STORED DATA:
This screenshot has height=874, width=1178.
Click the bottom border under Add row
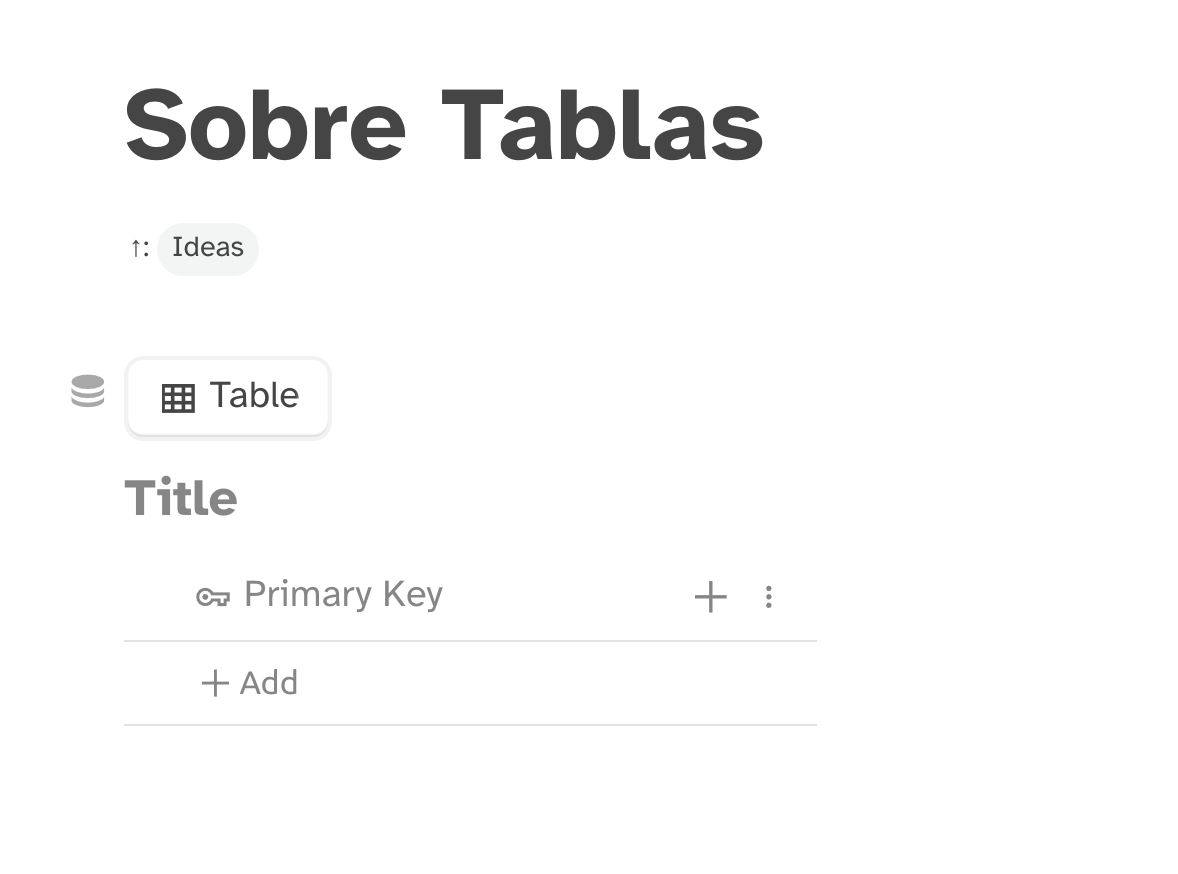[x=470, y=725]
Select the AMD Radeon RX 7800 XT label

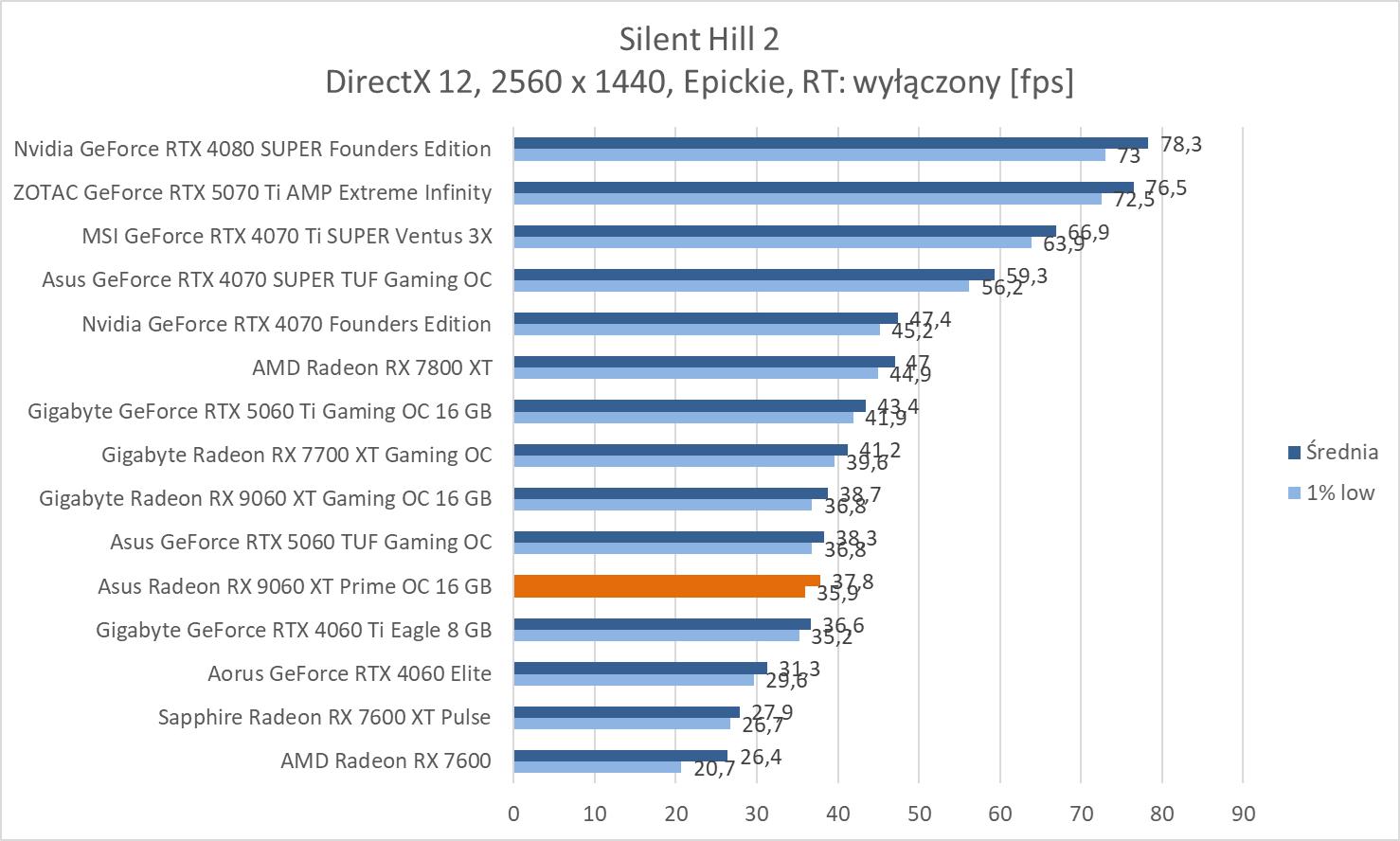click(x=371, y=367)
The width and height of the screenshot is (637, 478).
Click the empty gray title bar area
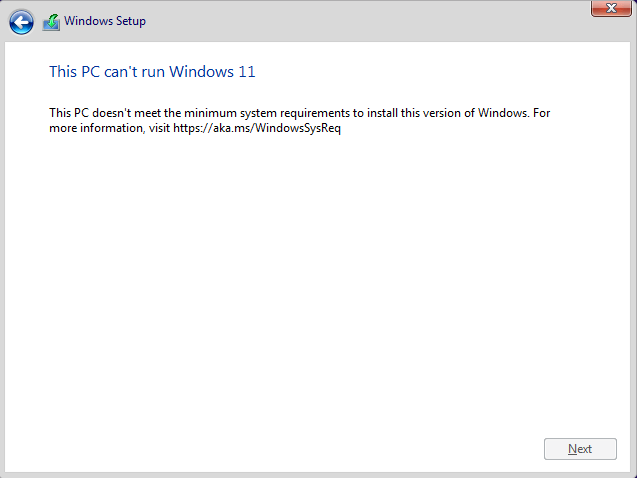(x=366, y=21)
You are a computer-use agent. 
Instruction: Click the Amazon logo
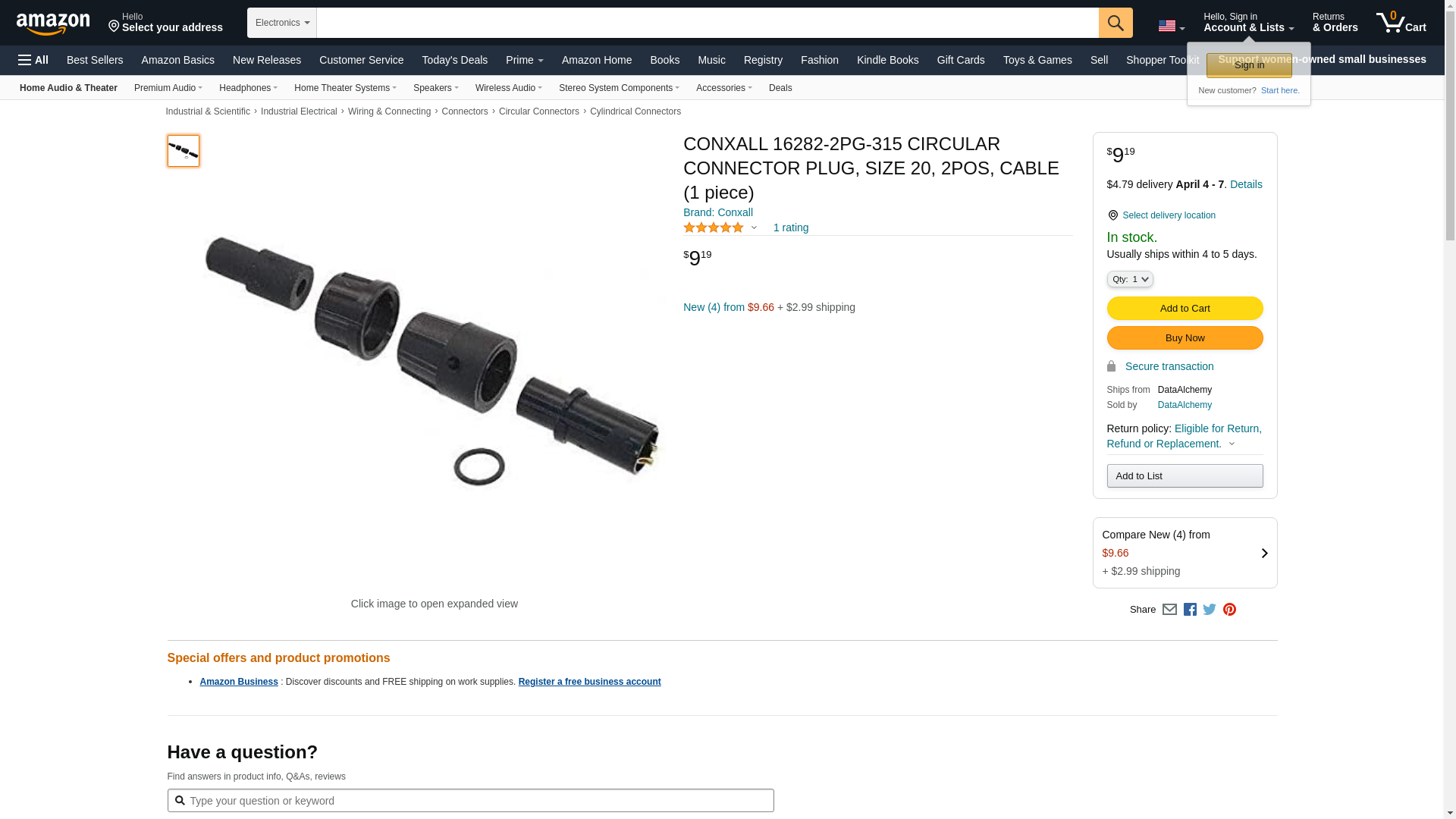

EXERCISE DESCRIPTION:
Take the line containing "Select the AMD Radeon RX 7800 XT label" as the first and the last line of the records as the end. Print every line in that span exactly, leaving out pictures.

TASK RESPONSE:
Select the AMD Radeon RX 7800 XT label

click(x=371, y=367)
The width and height of the screenshot is (637, 478).
Click the empty gray title bar area
(x=366, y=21)
You are a computer-use agent. 
Instruction: Click the Amazon logo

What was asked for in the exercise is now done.